(Data excerpts)
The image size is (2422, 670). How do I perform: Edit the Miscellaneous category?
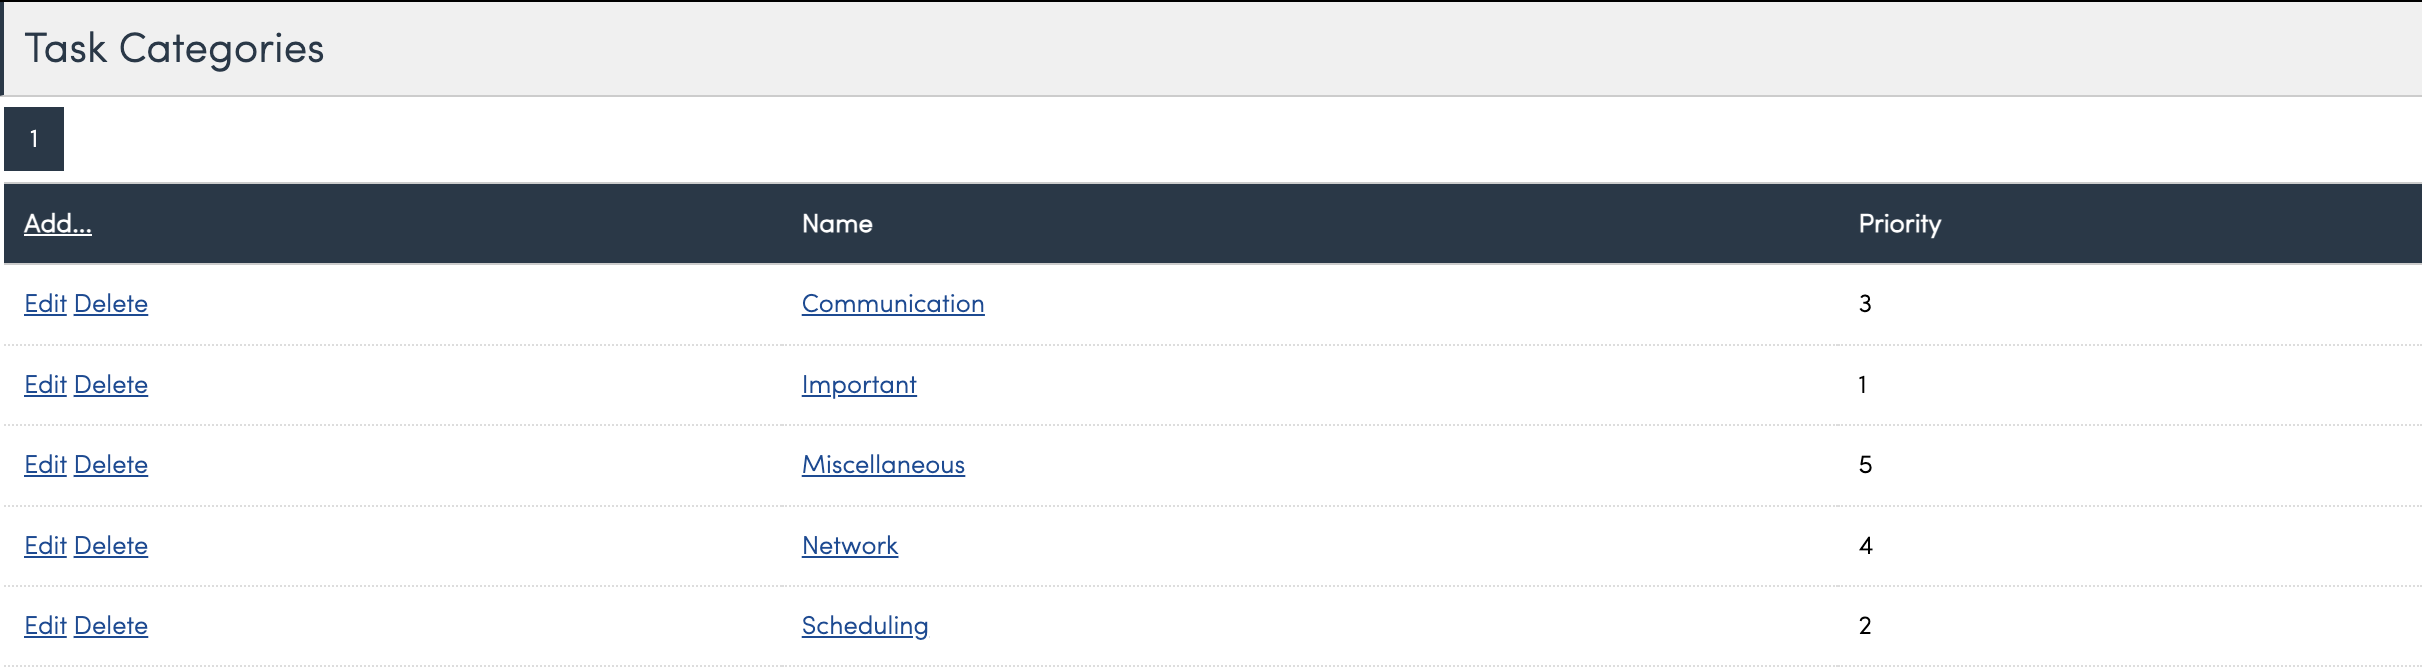[x=45, y=464]
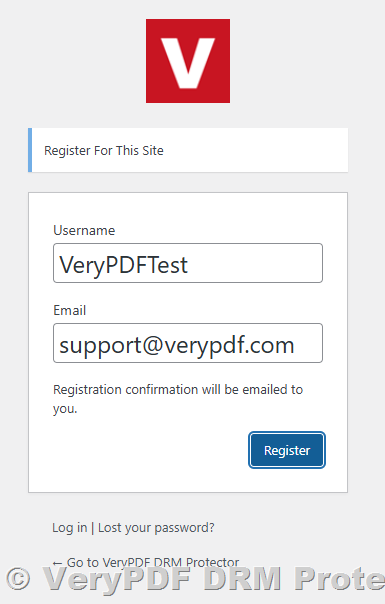Click the pipe separator between the bottom links
Viewport: 385px width, 604px height.
point(92,528)
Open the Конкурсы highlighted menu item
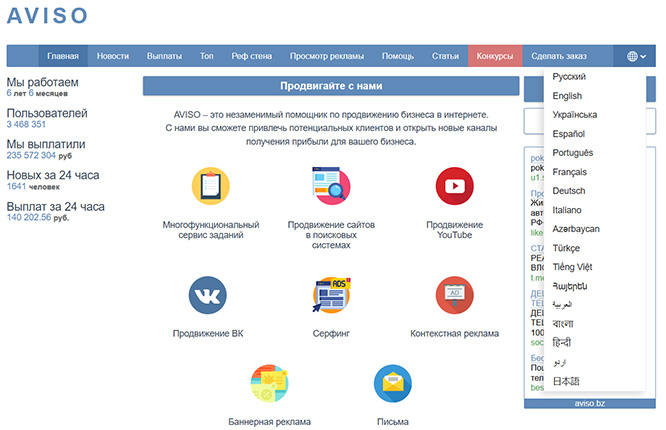The width and height of the screenshot is (666, 430). (495, 56)
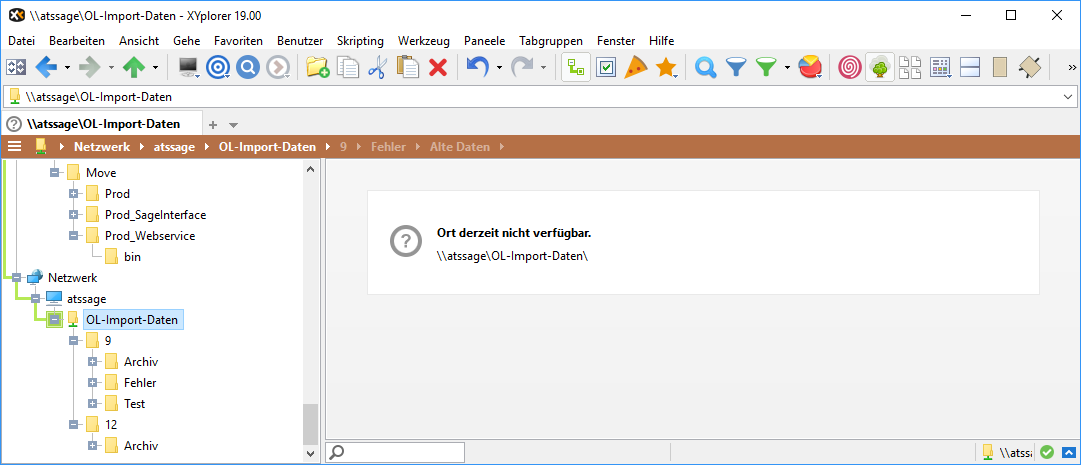Open the Werkzeug menu
Screen dimensions: 1081x465
pos(423,40)
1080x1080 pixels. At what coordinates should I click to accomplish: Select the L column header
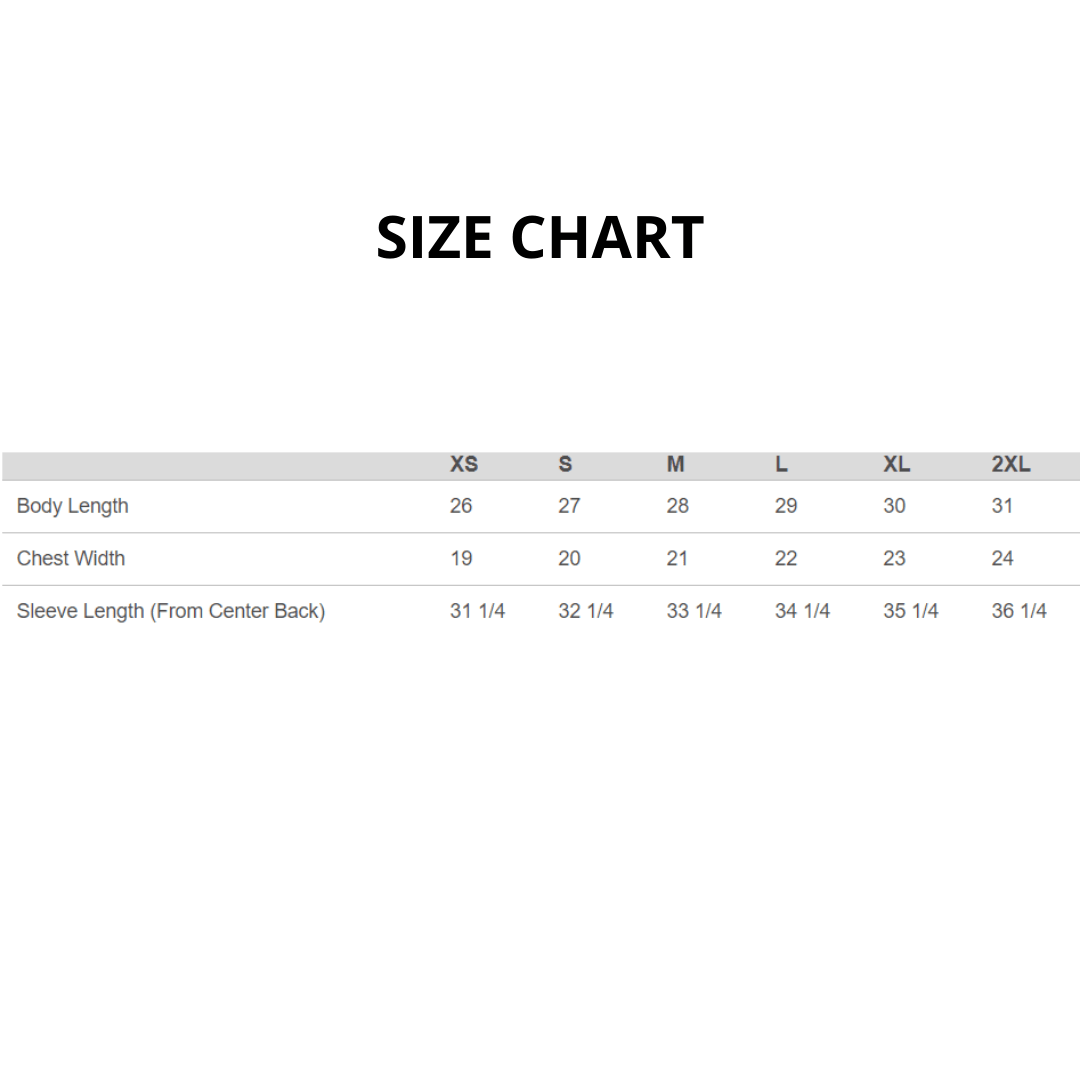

• Exercise goal
Would you copy out the data exactly, leaving every picture out?

• Completed exercise
The image size is (2422, 670). How do I perform: Edit the Miscellaneous category?
[x=45, y=464]
Click the pipe separator between the bottom links
Viewport: 385px width, 604px height.
point(92,528)
Open the Конкурсы highlighted menu item
The width and height of the screenshot is (666, 430). (495, 56)
Open the Werkzeug menu
Screen dimensions: 1081x465
pos(423,40)
1080x1080 pixels. At what coordinates should I click to accomplish: Select the L column header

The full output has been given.